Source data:
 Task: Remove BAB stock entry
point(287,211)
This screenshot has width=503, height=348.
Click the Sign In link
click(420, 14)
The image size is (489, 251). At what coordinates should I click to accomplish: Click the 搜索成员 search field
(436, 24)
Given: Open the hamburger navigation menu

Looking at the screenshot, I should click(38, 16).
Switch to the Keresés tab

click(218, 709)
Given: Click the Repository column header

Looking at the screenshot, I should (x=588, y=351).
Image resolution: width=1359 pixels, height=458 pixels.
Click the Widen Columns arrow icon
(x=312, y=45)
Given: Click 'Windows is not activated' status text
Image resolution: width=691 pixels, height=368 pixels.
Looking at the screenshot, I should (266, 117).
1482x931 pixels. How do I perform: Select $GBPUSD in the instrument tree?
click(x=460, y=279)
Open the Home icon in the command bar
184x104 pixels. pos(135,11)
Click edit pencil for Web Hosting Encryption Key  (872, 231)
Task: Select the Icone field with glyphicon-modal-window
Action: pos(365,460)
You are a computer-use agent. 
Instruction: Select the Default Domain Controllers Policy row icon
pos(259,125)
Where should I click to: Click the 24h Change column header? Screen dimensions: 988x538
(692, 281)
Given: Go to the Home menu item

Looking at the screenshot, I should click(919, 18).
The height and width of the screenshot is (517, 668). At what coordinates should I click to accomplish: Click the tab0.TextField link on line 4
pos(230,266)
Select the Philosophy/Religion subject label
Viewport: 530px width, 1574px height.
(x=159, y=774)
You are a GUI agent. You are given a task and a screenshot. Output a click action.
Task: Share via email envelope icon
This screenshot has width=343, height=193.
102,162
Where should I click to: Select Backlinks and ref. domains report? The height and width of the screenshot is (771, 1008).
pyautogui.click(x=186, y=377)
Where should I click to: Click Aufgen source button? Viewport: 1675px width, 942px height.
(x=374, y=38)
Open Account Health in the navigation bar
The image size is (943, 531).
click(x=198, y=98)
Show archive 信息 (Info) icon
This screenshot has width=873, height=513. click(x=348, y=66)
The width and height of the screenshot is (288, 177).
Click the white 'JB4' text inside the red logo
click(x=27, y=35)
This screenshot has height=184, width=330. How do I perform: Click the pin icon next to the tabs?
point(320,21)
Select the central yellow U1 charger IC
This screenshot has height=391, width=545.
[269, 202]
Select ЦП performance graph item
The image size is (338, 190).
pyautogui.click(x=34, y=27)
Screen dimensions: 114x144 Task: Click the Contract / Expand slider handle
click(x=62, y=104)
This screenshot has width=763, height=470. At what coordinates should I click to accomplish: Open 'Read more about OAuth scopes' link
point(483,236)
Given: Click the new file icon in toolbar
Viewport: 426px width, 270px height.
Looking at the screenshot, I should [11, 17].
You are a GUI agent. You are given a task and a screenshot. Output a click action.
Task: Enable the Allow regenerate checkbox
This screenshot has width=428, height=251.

Exercise goal: An exact restatement of the data is required.

Your solution:
 Task: Remove BAB stock entry
point(287,211)
This screenshot has width=503, height=348.
Click the Sign In link
click(420, 14)
The image size is (489, 251). At what coordinates should I click to accomplish: Click the 搜索成员 search field
(436, 24)
Given: Open the hamburger navigation menu

Looking at the screenshot, I should click(38, 16).
Switch to the Keresés tab

click(218, 709)
Given: Click the Repository column header

Looking at the screenshot, I should (x=588, y=351).
Image resolution: width=1359 pixels, height=458 pixels.
Click the Widen Columns arrow icon
(x=312, y=45)
Given: Click 'Windows is not activated' status text
Image resolution: width=691 pixels, height=368 pixels.
Looking at the screenshot, I should (266, 117).
1482x931 pixels. How do I perform: Select $GBPUSD in the instrument tree?
click(x=460, y=279)
Open the Home icon in the command bar
184x104 pixels. pos(135,11)
Click edit pencil for Web Hosting Encryption Key  (872, 231)
Task: Select the Icone field with glyphicon-modal-window
Action: pos(365,460)
You are a computer-use agent. 
Instruction: Select the Default Domain Controllers Policy row icon
pos(259,125)
Where should I click to: Click the 24h Change column header? Screen dimensions: 988x538
(692, 281)
Given: Go to the Home menu item

Looking at the screenshot, I should click(919, 18).
The height and width of the screenshot is (517, 668). At what coordinates should I click to accomplish: Click the tab0.TextField link on line 4
pos(230,266)
Select the Philosophy/Religion subject label
Viewport: 530px width, 1574px height.
(x=159, y=774)
You are a GUI agent. You are given a task and a screenshot. Output a click action.
Task: Share via email envelope icon
This screenshot has width=343, height=193.
102,162
Where should I click to: Select Backlinks and ref. domains report? The height and width of the screenshot is (771, 1008).
pyautogui.click(x=186, y=377)
Where should I click to: Click Aufgen source button? Viewport: 1675px width, 942px height.
(x=374, y=38)
Open Account Health in the navigation bar
The image size is (943, 531).
click(x=198, y=98)
Show archive 信息 (Info) icon
This screenshot has width=873, height=513. click(x=348, y=66)
The width and height of the screenshot is (288, 177).
Click the white 'JB4' text inside the red logo
click(x=27, y=35)
This screenshot has height=184, width=330. How do I perform: Click the pin icon next to the tabs?
point(320,21)
Select the central yellow U1 charger IC
This screenshot has height=391, width=545.
[269, 202]
Select ЦП performance graph item
The image size is (338, 190).
pyautogui.click(x=34, y=27)
Screen dimensions: 114x144 Task: Click the Contract / Expand slider handle
click(x=62, y=104)
This screenshot has width=763, height=470. At what coordinates should I click to accomplish: Open 'Read more about OAuth scopes' link
point(483,236)
Given: Click the new file icon in toolbar
Viewport: 426px width, 270px height.
Looking at the screenshot, I should [11, 17].
You are a GUI agent. You are given a task and a screenshot. Output a click action.
Task: Enable the Allow regenerate checkbox
This screenshot has width=428, height=251.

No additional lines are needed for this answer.